How the scheme worked
According to Judicial Police files reviewed by our newsroom, the detained physician inserted false medical data into the electronic prescribing software that links every clinic in Portugal with state reimbursement servers. By flagging healthy clients as type-2 diabetics, she secured almost total co-payment from public funds. A lawyer allegedly streamlined paperwork, while two shell companies—registered in Albufeira and Funchal—made the money trail harder to follow. The operation, code-named Obélix, also touched accounting offices in Lousada and Santa Maria da Feira, hinting at an elaborate effort to blur financial footprints across several districts.
The financial and public-health impact
Three million euros may look small beside Portugal’s €15 billion annual health budget, yet specialised investigators insist that every diverted euro represents fewer resources for maternity wards, renal dialysis or rural ambulances. Pharmacists report that legitimate diabetic patients in Lisbon and Braga have already experienced sporadic delays in receiving semaglutide injections. If the latest accusations stand, the illicit weight-loss market did not merely bleed public coffers; it also pushed vulnerable diabetics to the back of the supply chain queue.

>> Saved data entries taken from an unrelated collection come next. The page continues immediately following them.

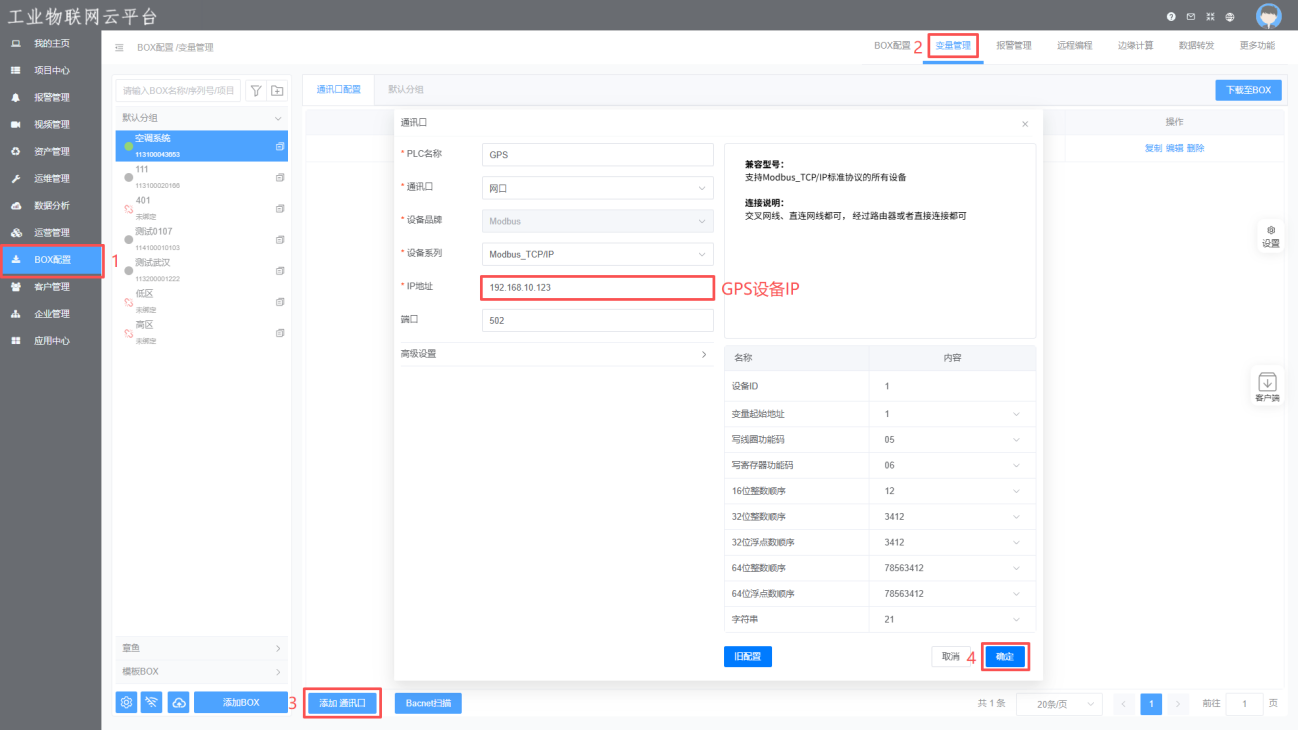This screenshot has height=730, width=1298.
Task: Click the 添加 通讯口 button
Action: coord(342,703)
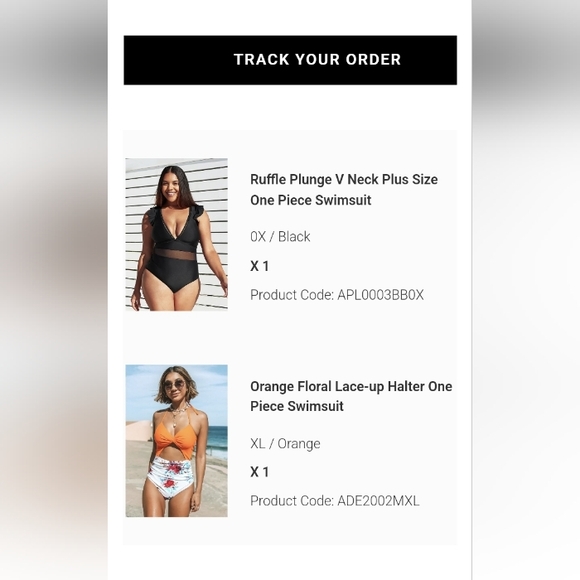Click the sunglasses on the orange swimsuit model
The height and width of the screenshot is (580, 580).
pos(175,385)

A broader pattern of health-system fraud
Operation Obélix is just one entry in a growing dossier of cases where medical professionals exploit digital loopholes inside state software. In 2022, auditors uncovered phantom radiology tests billed to the SNS in Setúbal, and last spring authorities halted a counterfeit orthopaedic implant ring in Coimbra. Investigators say the common denominator is a blend of technological know-how and the belief that under-resourced oversight teams will struggle to connect dots across regions. The National Association of Pharmacies has called for tighter algorithmic red flags whenever clusters of unusual prescriptions appear.
What happens next
The endocrinologist, now under pre-trial detention, faces possible charges of aggravated fraud and computer falsification. Magistrates in the DIAP Regional do Porto will decide within days whether she remains behind bars or is released under bail conditions such as passport surrender. Meanwhile, forensic accountants are poring over clinic invoices, hoping to identify the final beneficiaries of the illicit payments. Should convictions follow, legal experts predict civil lawsuits from the State to recover every misused cent—a move designed not only to reclaim public money but also to signal that the SNS, despite its vulnerabilities, will defend itself aggressively against those who try to game the system.